══ Record set

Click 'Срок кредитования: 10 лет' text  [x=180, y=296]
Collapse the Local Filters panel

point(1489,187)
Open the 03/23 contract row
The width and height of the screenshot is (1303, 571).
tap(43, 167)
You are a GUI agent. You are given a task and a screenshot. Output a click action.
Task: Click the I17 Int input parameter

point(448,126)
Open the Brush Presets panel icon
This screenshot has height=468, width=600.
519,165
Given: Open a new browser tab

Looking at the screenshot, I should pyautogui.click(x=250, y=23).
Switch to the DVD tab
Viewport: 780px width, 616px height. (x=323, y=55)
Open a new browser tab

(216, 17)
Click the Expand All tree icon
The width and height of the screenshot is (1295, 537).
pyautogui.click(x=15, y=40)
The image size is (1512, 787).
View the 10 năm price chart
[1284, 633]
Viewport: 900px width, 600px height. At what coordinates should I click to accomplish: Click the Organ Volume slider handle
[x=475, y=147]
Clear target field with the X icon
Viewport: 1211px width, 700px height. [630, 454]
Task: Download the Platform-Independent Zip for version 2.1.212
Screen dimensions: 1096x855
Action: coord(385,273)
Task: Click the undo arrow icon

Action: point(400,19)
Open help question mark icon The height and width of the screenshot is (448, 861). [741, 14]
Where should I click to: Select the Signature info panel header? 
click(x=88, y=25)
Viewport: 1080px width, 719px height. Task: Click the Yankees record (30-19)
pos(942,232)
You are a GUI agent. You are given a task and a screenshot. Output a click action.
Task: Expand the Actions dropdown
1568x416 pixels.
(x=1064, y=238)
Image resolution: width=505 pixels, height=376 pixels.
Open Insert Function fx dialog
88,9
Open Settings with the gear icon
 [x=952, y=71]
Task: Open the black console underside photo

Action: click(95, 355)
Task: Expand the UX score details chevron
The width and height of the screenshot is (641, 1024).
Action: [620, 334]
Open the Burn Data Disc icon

════

● **Problem statement**
Repeat, word for word, every line above.

● **Response to this exercise**
Click 'Срок кредитования: 10 лет' text  [x=180, y=296]
Collapse the Local Filters panel

point(1489,187)
Open the 03/23 contract row
The width and height of the screenshot is (1303, 571).
tap(43, 167)
You are a GUI agent. You are given a task and a screenshot. Output a click action.
Task: Click the I17 Int input parameter

point(448,126)
Open the Brush Presets panel icon
This screenshot has height=468, width=600.
519,165
Given: Open a new browser tab

Looking at the screenshot, I should pyautogui.click(x=250, y=23).
Switch to the DVD tab
Viewport: 780px width, 616px height. (x=323, y=55)
Open a new browser tab

(216, 17)
Click the Expand All tree icon
The width and height of the screenshot is (1295, 537).
pyautogui.click(x=15, y=40)
The image size is (1512, 787).
View the 10 năm price chart
[1284, 633]
Viewport: 900px width, 600px height. At what coordinates should I click to accomplish: Click the Organ Volume slider handle
[x=475, y=147]
Clear target field with the X icon
Viewport: 1211px width, 700px height. [630, 454]
Task: Download the Platform-Independent Zip for version 2.1.212
Screen dimensions: 1096x855
Action: coord(385,273)
Task: Click the undo arrow icon

Action: point(400,19)
Open help question mark icon The height and width of the screenshot is (448, 861). [741, 14]
Where should I click to: Select the Signature info panel header? 
click(x=88, y=25)
Viewport: 1080px width, 719px height. Task: Click the Yankees record (30-19)
pos(942,232)
You are a GUI agent. You are given a task and a screenshot. Output a click action.
Task: Expand the Actions dropdown
1568x416 pixels.
(x=1064, y=238)
Image resolution: width=505 pixels, height=376 pixels.
Open Insert Function fx dialog
88,9
Open Settings with the gear icon
 [x=952, y=71]
Task: Open the black console underside photo

Action: click(95, 355)
Task: Expand the UX score details chevron
The width and height of the screenshot is (641, 1024).
Action: [620, 334]
Open the Burn Data Disc icon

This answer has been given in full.